** Opening Source material block **
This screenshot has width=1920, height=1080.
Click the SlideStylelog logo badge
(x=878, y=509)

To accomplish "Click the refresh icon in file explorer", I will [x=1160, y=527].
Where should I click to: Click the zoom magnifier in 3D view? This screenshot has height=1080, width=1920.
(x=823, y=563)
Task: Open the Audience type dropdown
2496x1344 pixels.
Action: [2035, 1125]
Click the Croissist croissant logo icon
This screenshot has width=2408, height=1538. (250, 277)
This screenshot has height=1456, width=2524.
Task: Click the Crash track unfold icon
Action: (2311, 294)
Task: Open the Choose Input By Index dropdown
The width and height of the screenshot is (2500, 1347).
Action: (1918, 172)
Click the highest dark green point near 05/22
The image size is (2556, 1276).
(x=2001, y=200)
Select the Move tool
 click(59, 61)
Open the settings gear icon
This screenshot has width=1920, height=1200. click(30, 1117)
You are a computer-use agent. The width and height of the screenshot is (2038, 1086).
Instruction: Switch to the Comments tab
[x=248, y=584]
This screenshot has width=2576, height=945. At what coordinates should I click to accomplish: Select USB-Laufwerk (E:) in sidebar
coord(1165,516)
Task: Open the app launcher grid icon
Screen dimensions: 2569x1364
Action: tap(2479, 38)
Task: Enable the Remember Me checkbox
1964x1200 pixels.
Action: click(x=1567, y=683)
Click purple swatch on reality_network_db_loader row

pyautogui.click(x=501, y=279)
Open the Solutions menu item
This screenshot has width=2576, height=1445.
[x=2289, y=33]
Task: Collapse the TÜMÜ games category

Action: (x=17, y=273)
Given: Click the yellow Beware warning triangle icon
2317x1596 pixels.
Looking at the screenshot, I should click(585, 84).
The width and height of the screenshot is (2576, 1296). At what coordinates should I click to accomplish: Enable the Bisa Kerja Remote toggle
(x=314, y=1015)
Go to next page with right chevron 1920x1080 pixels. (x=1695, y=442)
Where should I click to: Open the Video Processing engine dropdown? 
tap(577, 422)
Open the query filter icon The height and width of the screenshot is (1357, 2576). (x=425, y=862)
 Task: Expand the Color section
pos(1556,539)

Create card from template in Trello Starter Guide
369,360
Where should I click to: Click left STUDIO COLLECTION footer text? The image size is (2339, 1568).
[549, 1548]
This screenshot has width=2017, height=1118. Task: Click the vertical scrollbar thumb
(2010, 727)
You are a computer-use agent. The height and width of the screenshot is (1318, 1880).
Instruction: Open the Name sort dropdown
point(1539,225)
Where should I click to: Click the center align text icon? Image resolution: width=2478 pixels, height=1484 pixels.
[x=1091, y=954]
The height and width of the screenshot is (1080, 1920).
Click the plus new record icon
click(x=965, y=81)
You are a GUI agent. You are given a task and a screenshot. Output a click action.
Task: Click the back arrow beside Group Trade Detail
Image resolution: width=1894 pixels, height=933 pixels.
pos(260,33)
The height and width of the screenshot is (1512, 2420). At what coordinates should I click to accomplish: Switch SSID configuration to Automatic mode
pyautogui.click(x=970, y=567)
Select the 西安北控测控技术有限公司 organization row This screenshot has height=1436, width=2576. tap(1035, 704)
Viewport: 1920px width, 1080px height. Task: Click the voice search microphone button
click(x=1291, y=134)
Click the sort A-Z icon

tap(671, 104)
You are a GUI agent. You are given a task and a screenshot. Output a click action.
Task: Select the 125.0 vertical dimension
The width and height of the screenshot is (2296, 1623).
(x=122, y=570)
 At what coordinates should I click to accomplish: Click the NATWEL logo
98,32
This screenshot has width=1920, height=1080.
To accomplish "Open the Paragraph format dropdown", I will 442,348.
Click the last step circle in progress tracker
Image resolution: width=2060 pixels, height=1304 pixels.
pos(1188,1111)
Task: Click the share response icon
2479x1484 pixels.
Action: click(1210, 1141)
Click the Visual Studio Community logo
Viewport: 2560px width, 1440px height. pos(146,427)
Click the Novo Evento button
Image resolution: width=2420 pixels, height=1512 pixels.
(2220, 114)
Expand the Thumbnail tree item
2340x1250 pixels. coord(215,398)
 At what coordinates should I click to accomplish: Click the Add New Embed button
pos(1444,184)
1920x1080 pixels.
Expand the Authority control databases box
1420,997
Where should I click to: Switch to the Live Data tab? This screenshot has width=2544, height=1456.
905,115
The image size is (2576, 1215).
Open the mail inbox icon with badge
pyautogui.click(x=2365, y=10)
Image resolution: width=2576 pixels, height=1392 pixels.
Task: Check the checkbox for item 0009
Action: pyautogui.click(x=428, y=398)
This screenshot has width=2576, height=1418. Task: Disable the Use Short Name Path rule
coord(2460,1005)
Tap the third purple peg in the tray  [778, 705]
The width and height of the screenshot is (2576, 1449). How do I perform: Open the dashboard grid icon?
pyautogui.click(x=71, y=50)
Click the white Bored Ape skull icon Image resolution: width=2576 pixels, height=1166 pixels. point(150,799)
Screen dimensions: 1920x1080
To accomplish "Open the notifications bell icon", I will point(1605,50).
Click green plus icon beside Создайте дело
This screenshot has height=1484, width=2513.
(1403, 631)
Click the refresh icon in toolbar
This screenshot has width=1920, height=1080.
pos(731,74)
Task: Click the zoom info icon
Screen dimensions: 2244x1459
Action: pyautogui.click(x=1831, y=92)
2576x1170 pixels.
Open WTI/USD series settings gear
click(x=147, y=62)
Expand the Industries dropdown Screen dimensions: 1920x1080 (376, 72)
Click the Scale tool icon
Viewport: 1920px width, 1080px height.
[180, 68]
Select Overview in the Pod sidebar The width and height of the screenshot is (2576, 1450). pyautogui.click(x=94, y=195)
** Closing Source material block **
Problem to solve: Extract the complete listing above, reproducing each line exactly.

Answer box:
This screenshot has width=1920, height=1080.
Click the SlideStylelog logo badge
(x=878, y=509)

To accomplish "Click the refresh icon in file explorer", I will [x=1160, y=527].
Where should I click to: Click the zoom magnifier in 3D view? This screenshot has height=1080, width=1920.
(x=823, y=563)
Task: Open the Audience type dropdown
2496x1344 pixels.
Action: [2035, 1125]
Click the Croissist croissant logo icon
This screenshot has width=2408, height=1538. (250, 277)
This screenshot has height=1456, width=2524.
Task: Click the Crash track unfold icon
Action: (2311, 294)
Task: Open the Choose Input By Index dropdown
The width and height of the screenshot is (2500, 1347).
Action: (1918, 172)
Click the highest dark green point near 05/22
The image size is (2556, 1276).
(x=2001, y=200)
Select the Move tool
 click(59, 61)
Open the settings gear icon
This screenshot has width=1920, height=1200. click(30, 1117)
You are a computer-use agent. The width and height of the screenshot is (2038, 1086).
Instruction: Switch to the Comments tab
[x=248, y=584]
This screenshot has width=2576, height=945. At what coordinates should I click to accomplish: Select USB-Laufwerk (E:) in sidebar
coord(1165,516)
Task: Open the app launcher grid icon
Screen dimensions: 2569x1364
Action: tap(2479, 38)
Task: Enable the Remember Me checkbox
1964x1200 pixels.
Action: click(x=1567, y=683)
Click purple swatch on reality_network_db_loader row

pyautogui.click(x=501, y=279)
Open the Solutions menu item
This screenshot has width=2576, height=1445.
[x=2289, y=33]
Task: Collapse the TÜMÜ games category

Action: (x=17, y=273)
Given: Click the yellow Beware warning triangle icon
2317x1596 pixels.
Looking at the screenshot, I should click(585, 84).
The width and height of the screenshot is (2576, 1296). At what coordinates should I click to accomplish: Enable the Bisa Kerja Remote toggle
(x=314, y=1015)
Go to next page with right chevron 1920x1080 pixels. (x=1695, y=442)
Where should I click to: Open the Video Processing engine dropdown? 
tap(577, 422)
Open the query filter icon The height and width of the screenshot is (1357, 2576). (x=425, y=862)
 Task: Expand the Color section
pos(1556,539)

Create card from template in Trello Starter Guide
369,360
Where should I click to: Click left STUDIO COLLECTION footer text? The image size is (2339, 1568).
[549, 1548]
This screenshot has width=2017, height=1118. Task: Click the vertical scrollbar thumb
(2010, 727)
You are a computer-use agent. The height and width of the screenshot is (1318, 1880).
Instruction: Open the Name sort dropdown
point(1539,225)
Where should I click to: Click the center align text icon? Image resolution: width=2478 pixels, height=1484 pixels.
[x=1091, y=954]
The height and width of the screenshot is (1080, 1920).
Click the plus new record icon
click(x=965, y=81)
You are a GUI agent. You are given a task and a screenshot. Output a click action.
Task: Click the back arrow beside Group Trade Detail
Image resolution: width=1894 pixels, height=933 pixels.
pos(260,33)
The height and width of the screenshot is (1512, 2420). At what coordinates should I click to accomplish: Switch SSID configuration to Automatic mode
pyautogui.click(x=970, y=567)
Select the 西安北控测控技术有限公司 organization row This screenshot has height=1436, width=2576. tap(1035, 704)
Viewport: 1920px width, 1080px height. Task: Click the voice search microphone button
click(x=1291, y=134)
Click the sort A-Z icon

tap(671, 104)
You are a GUI agent. You are given a task and a screenshot. Output a click action.
Task: Select the 125.0 vertical dimension
The width and height of the screenshot is (2296, 1623).
(x=122, y=570)
 At what coordinates should I click to accomplish: Click the NATWEL logo
98,32
This screenshot has width=1920, height=1080.
To accomplish "Open the Paragraph format dropdown", I will 442,348.
Click the last step circle in progress tracker
Image resolution: width=2060 pixels, height=1304 pixels.
pos(1188,1111)
Task: Click the share response icon
2479x1484 pixels.
Action: click(1210, 1141)
Click the Visual Studio Community logo
Viewport: 2560px width, 1440px height. pos(146,427)
Click the Novo Evento button
Image resolution: width=2420 pixels, height=1512 pixels.
(2220, 114)
Expand the Thumbnail tree item
2340x1250 pixels. coord(215,398)
 At what coordinates should I click to accomplish: Click the Add New Embed button
pos(1444,184)
1920x1080 pixels.
Expand the Authority control databases box
1420,997
Where should I click to: Switch to the Live Data tab? This screenshot has width=2544, height=1456.
905,115
The image size is (2576, 1215).
Open the mail inbox icon with badge
pyautogui.click(x=2365, y=10)
Image resolution: width=2576 pixels, height=1392 pixels.
Task: Check the checkbox for item 0009
Action: pyautogui.click(x=428, y=398)
This screenshot has width=2576, height=1418. Task: Disable the Use Short Name Path rule
coord(2460,1005)
Tap the third purple peg in the tray  [778, 705]
The width and height of the screenshot is (2576, 1449). How do I perform: Open the dashboard grid icon?
pyautogui.click(x=71, y=50)
Click the white Bored Ape skull icon Image resolution: width=2576 pixels, height=1166 pixels. point(150,799)
Screen dimensions: 1920x1080
To accomplish "Open the notifications bell icon", I will point(1605,50).
Click green plus icon beside Создайте дело
This screenshot has height=1484, width=2513.
(1403, 631)
Click the refresh icon in toolbar
This screenshot has width=1920, height=1080.
pos(731,74)
Task: Click the zoom info icon
Screen dimensions: 2244x1459
Action: pyautogui.click(x=1831, y=92)
2576x1170 pixels.
Open WTI/USD series settings gear
click(x=147, y=62)
Expand the Industries dropdown Screen dimensions: 1920x1080 (376, 72)
Click the Scale tool icon
Viewport: 1920px width, 1080px height.
[180, 68]
Select Overview in the Pod sidebar The width and height of the screenshot is (2576, 1450). pyautogui.click(x=94, y=195)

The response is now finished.